──────── Texte à étudier ────────

Raphaël Liogier : La une de Charlie Hebdo ne me gêne pas. Ses membres ont été attaqués pour avoir fait usage de cette liberté d'expression. Je suis choqué par l'ignominie de cet attentat, et par le fait que l'on cherche à bâillonner la liberté d'expression. Mais fort logiquement, les musulmans n'aiment pas que l'on parle à leur place, ou que l'on fasse parler en leur nom des personnes qui ne les représentent pas vraiment, comme l'imam Chalghoumi. A force, se développe le sentiment qu'un complot vise à les empêcher de s'exprimer.

Quelles réflexions et réponses cette situation appelle-t-elle ?

Guillaume de Prémare : Le chantier est éducatif et culturel. A l'école, il ne passe pas par des incantations sur la laïcité telles que l'envisage Najat Vallaud-Belkacem, mais par l'inverse de ce qui a été fait jusqu'ici, c’est-à-dire : une vraie transmission des savoirs de base, et un enseignement de l'histoire et de la culture françaises. C'est la France charnelle qu'il faut faire aimer d'abord et non l'abstraction d'une laïcité pure et dure. Il faut donc réformer l'école à rebours de ce qui a été fait ces dernières décennies par le pédagogisme qui aboutit à une décomposition culturelle.

──────── Données présentées ────────

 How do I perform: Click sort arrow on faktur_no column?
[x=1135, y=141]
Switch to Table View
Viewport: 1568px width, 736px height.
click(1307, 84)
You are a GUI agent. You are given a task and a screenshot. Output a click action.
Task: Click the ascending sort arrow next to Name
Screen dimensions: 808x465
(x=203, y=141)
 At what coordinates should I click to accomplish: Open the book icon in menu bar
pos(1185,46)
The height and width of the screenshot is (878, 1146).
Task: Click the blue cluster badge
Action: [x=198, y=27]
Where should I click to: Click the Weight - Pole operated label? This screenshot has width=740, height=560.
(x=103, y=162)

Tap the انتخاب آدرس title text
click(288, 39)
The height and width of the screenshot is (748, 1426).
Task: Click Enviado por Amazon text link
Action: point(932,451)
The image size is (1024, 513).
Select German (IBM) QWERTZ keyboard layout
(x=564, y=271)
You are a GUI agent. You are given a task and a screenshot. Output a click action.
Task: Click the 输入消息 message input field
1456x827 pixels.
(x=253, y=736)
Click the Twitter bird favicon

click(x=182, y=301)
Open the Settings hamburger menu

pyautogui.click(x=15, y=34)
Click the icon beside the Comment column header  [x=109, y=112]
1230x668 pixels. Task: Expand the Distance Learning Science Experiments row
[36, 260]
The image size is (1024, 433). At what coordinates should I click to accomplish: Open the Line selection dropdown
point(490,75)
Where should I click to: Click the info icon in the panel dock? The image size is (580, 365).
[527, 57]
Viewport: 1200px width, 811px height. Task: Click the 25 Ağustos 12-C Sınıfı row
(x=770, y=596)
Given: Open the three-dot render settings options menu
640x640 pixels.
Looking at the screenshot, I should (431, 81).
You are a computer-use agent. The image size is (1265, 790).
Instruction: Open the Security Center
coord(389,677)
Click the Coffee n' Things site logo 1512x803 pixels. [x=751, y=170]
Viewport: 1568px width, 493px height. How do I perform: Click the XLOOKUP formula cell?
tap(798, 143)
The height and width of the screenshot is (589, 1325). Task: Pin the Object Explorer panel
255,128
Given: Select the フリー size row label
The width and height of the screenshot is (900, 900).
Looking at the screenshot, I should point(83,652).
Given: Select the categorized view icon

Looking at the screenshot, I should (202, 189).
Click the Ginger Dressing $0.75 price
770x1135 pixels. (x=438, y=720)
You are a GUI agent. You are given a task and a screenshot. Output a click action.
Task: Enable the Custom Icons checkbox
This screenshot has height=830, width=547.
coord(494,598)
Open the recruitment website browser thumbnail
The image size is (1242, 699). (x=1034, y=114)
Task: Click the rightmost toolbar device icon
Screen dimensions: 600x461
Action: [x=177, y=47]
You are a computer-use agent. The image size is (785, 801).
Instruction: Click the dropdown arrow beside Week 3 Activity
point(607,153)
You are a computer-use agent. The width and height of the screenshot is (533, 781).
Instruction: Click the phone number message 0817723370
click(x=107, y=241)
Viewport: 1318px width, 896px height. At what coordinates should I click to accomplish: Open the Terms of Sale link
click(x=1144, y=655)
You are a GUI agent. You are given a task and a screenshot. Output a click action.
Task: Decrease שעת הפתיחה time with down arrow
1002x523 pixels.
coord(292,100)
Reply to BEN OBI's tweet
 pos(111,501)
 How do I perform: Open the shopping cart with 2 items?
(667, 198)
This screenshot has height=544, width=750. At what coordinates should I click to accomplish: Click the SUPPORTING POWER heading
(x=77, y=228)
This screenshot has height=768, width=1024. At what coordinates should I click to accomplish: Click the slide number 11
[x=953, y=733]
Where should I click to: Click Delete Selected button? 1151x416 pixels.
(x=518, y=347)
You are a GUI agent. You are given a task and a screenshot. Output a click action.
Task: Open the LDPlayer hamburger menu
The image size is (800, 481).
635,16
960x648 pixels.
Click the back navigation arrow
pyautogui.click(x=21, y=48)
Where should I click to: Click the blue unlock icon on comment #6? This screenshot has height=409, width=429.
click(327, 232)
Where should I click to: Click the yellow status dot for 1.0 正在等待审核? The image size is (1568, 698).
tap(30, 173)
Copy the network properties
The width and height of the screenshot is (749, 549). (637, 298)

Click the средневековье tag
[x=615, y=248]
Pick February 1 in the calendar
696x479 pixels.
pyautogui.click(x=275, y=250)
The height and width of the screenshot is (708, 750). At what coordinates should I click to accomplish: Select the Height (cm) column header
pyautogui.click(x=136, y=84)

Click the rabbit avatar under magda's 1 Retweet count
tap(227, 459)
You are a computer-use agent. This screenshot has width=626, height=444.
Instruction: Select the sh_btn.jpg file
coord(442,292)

────────

**Consignes à suivre**.
1. D'après le texte, quel imam Raphaël Liogier cite-t-il comme exemple d'une personne qui ne représente pas vraiment les musulmans ?
2. Recopiez fidèlement le passage du texte qui commence par « Raphaël Liogier : La » et se termine par « empêcher de s'exprimer. ».

**Liste des réponses**.
1. L'imam Chalghoumi.

2.
Raphaël Liogier : La une de Charlie Hebdo ne me gêne pas. Ses membres ont été attaqués pour avoir fait usage de cette liberté d'expression. Je suis choqué par l'ignominie de cet attentat, et par le fait que l'on cherche à bâillonner la liberté d'expression. Mais fort logiquement, les musulmans n'aiment pas que l'on parle à leur place, ou que l'on fasse parler en leur nom des personnes qui ne les représentent pas vraiment, comme l'imam Chalghoumi. A force, se développe le sentiment qu'un complot vise à les empêcher de s'exprimer.